Diagnosis: Fraud. How AI can detect scams in healthcareJune 28, 2021 | By Vicki Hyman
Modern genetic testing can not only reveal a patient’s risk of developing cancer, but it can help determine what medical treatments could be used to fight it. It is why, when Mastercard data scientists began training artificial intelligence models to detect potential fraud in health care, one cancer patient’s genetic and molecular treatments quickly raised a red flag.
The woman was already in hospice.
That kind of testing would typically be ordered during or following her initial diagnosis, not at the end of her life. AI picked up on the time frame, the dollar amounts charged and the lack of recent procedures that would have normally warranted genetic testing. The software issued an alert for an insurance company’s fraud investigators to follow up.
Americans spent $3.8 trillion on health care in 2019, the latest year federal data is available, and it’s believed as much as 10% of health insurance claims are fraudulent. But only a small portion of that is identified and intercepted, resulting in higher insurance premiums and reduced benefits or coverage, according to the National Health Care Anti-Fraud Association. And for Medicare and Medicaid fraud, it also means tax dollars are being wasted.
Fraud might include “upcoding,” billing for more expensive services or procedures that are never rendered as well as “unbundling,” billing for each step of a procedure as if they were separate procedures. It could even involve performing medically unnecessary diagnostics to generate insurance payments, according to NHCAA. A Michigan oncologist who prescribed aggressive chemotherapy treatments for patients who didn’t even have cancer is currently serving 45 years in prison. In May, a Virginia doctor was sentenced to 59 years in prison for performing unnecessary gynecological procedures to collect insurance money, including hysterectomies and regular dilation and curettages he called “annual cleanouts.”
“It’s not just excessive tests or hitting the system for a few extra bucks,” says Tim McBride, who manages Mastercard’s Healthcare Fraud, Waste and Abuse solution within the Cyber & Intelligence team. “Sometimes it’s actually really bad people doing really bad things to patients.”
McBride is now using AI to do what he did manually for years — noticing unusual patterns in claims from doctors, hospitals and other health care providers. McBride developed his expertise from his earlier work as a claims processor while spending hours poring over thick Medicare and Medicaid manuals to learn the nuances of reimbursement policies. He can glance at a string of medical codes and tell you precisely what happened behind the closed doors of the doctor’s office or surgical suite.
AI can spot these inconsistencies much faster — an analysis of the claim history of someone undergoing chemotherapy would have turned up a lack of the progression toward cancer treatment, such as diagnostics like a needle biopsy, he says.
Mastercard has been using AI to detect fraud in financial services for years, and more recently has been applying its artificial intelligence and machine learning expertise to health care. Early trials show that the technology is able to increase detection of fraud in health care claims by two to three times while decreasing false positives by 10 to 20 times, says Beth Griffin, who leads Mastercard’s Healthcare Vertical for the Cyber & Intelligence team.

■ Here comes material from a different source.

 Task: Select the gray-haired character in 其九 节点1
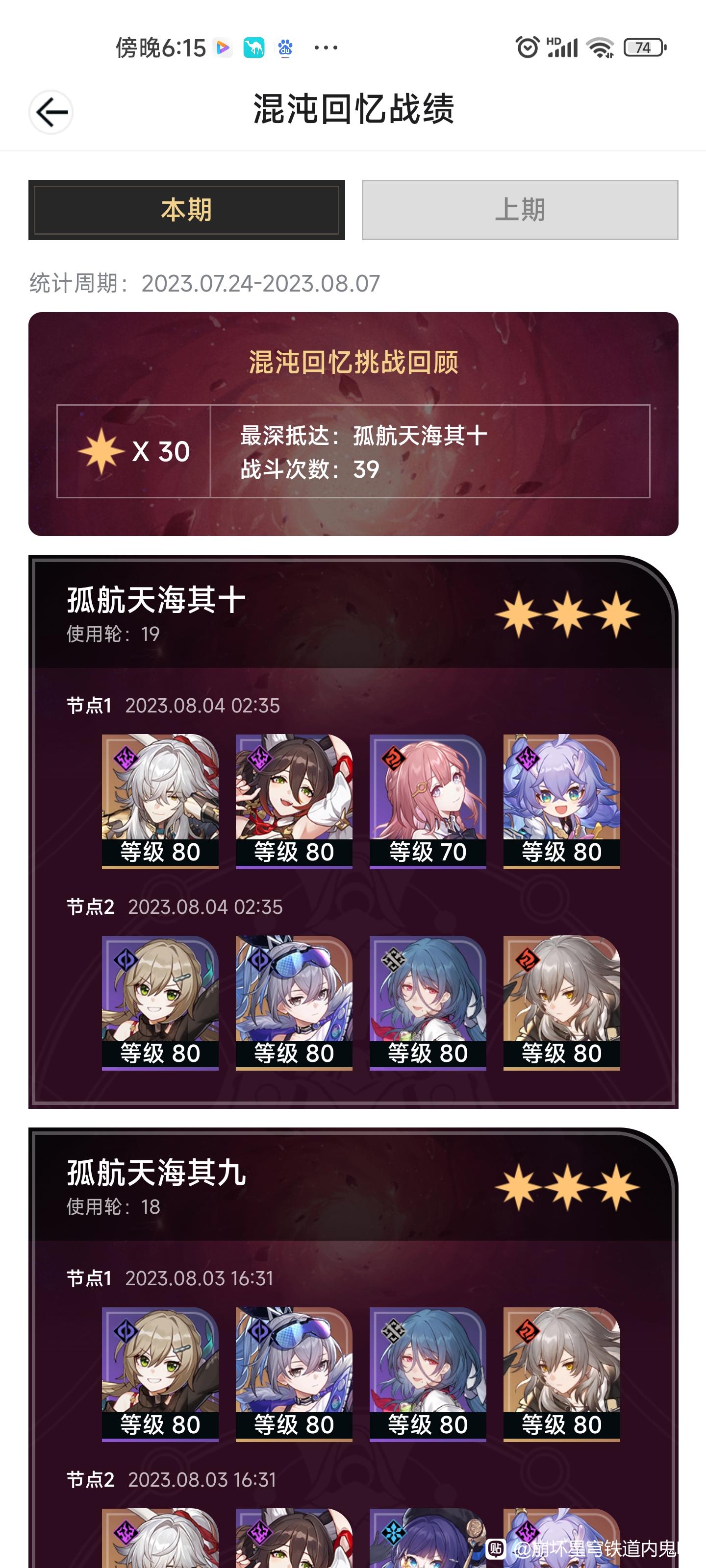(x=562, y=1374)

That can increase efficiencies for insurance companies, reduce fraud and waste, and offer more clarity and peace of mind for the patients, Griffin says. “We want patients to have the confidence that the claims they’re seeing, via the explanation of benefits we all receive, are more accurate and more reliable.”
A recent pilot with a health care payment integrity vendor to identify suspicious data in recently submitted claims quickly identified 2,700 high-risk providers and $240 million in potential savings for the payer. Some of the schemes could have been detected through manual auditing, but AI can quickly teach itself to identify sophisticated schemes that even veteran investigators haven’t seen before.
Using historical data, the team built models to identify suspicious claim and provider patterns. One model uses the data to build a baseline for each provider — their volume of claims, their average number of patients and claims submitted, and the amount of money billed, for example. Another model looks at specific claim details to understand whether claims are appropriate, given the diagnosis, procedure billing codes and medical history. A third looks at whether the providers adhere to coding standards, guidance and principles.
Taken together, this establishes a risk score. The higher the number, the more likely it will trigger additional action — from initiating an investigation to suspending future payments.
“Ultimately, it’s a tool that investigators can use that will help them make decisions around whether there is a case to open or not,” McBride says. “It’s never going to replace people, but it will make their jobs easier by providing that level of confidence to investigate claims — and can help them identify fraud in almost real time. Instead of paying out claims and then chasing fraudsters after the fact, it stops the fraud when it happens. It can prevent payers and patients from becoming victims.”